= Document section =
= Eric Sainsbury =

English social work teacher, researcher and academic

Eric Edward Sainsbury, OBE, JP (16 December 1925 – 11 March 2014) was an English social work teacher, researcher and academic. He was Chair in Social Administration at the University of Sheffield from 1977 to 1988.

== Life ==
Eric Edward Sainsbury was born on 16 December 1925 in Newham where his father was a wage clerk. He grew up at Leigh‑on-Sea, Essex, and at Formby in Lancashire, as the family moved with his father's work. After attending high school in Southport, he volunteered for the Royal Air Force during the Second World War but was sent to the Barnburgh colliery as a Bevin Boy. After nearly four years there, he won a place at Balliol College, Oxford, to read English. He then taught at Leigh-on-Sea for three years, and then returned to education to complete postgraduate certificates at the University of Sheffield and the London School of Economics, awarded in 1955 and 1956 respectively. He then worked as a probation officer, before returning to Sheffield as a tutor in social work in 1961; five years later, he was appointed to a lectureship in social administration, and was promoted to senior lecturer in 1973 and then to the new Chair in Social Administration in 1977. Five years later, he became Head of the Department of Sociological Studies, serving until 1985. He worked with John Westergaard (Chair in Sociological Studies) to "develop Social Policy as an intellectual bridge between Sociology and Social Work"; this led to the establishment of a social policy honours course in the department. Amid departmental funding cuts and declining student numbers, Sainsbury took early retirement in 1988 to ensure that more junior staff did not lose their jobs; Westergaard had done the same two years earlier.

= Tasks and exercises =
a: From the Eric Sainsbury biography, list every post Sainsbury held at the University of Sheffield, in the order given.
b: Retype the passage of the Eric Sainsbury biography between "Eric Edward Sainsbury, OBE, JP" and "1977 to 1988.", inclusive.
c: Continue the Eric Sainsbury biography, starting after its last sentence.
The data below is separate material, unrelated to the Eric Sainsbury biography.

= Information provided =
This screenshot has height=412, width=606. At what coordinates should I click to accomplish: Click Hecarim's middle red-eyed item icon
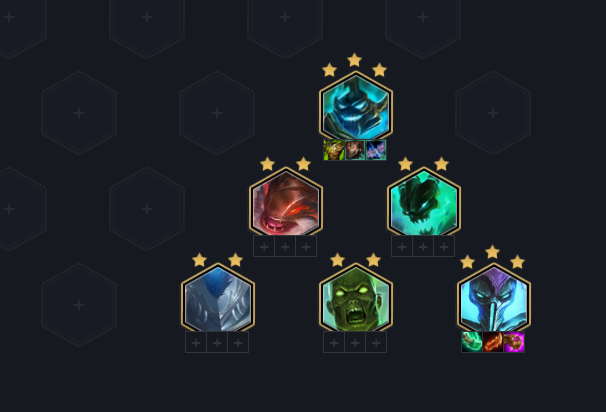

= Set of answers =
a:
1. Tutor in social work (from 1961)
2. Lecturer in social administration (from five years later)
3. Senior lecturer (from 1973)
4. Chair in Social Administration (from 1977)
5. Head of the Department of Sociological Studies (from five years later, until 1985)

b:
Eric Edward Sainsbury, OBE, JP (16 December 1925 – 11 March 2014) was an English social work teacher, researcher and academic. He was Chair in Social Administration at the University of Sheffield from 1977 to 1988.

c:
Sainsbury's research focused on user-centred social work; he advocated for social workers to listen and take account of individual user's desires and needs. He also wrote about the welfare state, mental health and disadvantaged children.

Outside of academia, Sainsbury sat on the Home Office's Advisory Council on Child Care and the Central Council for Education and Training in Social Work; he was an adviser to the Department of Health's Chief Scientist, and was a magistrate. He was appointed an Officer of the Order of the British Empire in 1996 for community service in Sheffield, and received honorary degrees from Birmingham City University and Sheffield Hallam University. Sainsbury was also a keen piano player. He died on 11 March 2014, and was survived by his wife Audrey; their son Julian had died in 2007.

== Publications ==

- Social Diagnosis in Case Work (Routledge and Kegan Paul, 1970).
- Social Work with Families: Perceptions of Social Casework Among Clients of a Family Service Unit (Routledge and Kegan Paul, 1975)
- The Personal Social Services (Pitman, 1977)
- Social Work in Focus: Clients' and Social Workers' Perspectives on Long-Term Social Work (Routledge and Kegan Paul, 1982).
- (Co-authored with Mike Fisher) Mental Health Social Work Observed (Allen & Unwin, 1984).
- Working with Children in Need: Studies in Complexity and Challenge (Jessica Kingsley Publishers, 1994).
- (Co-authored with Jacki Pritchard) Can You Read Me?: Creative Writing with Child and Adult Victims of Abuse (Jessica Kingsley Publishers, 2004).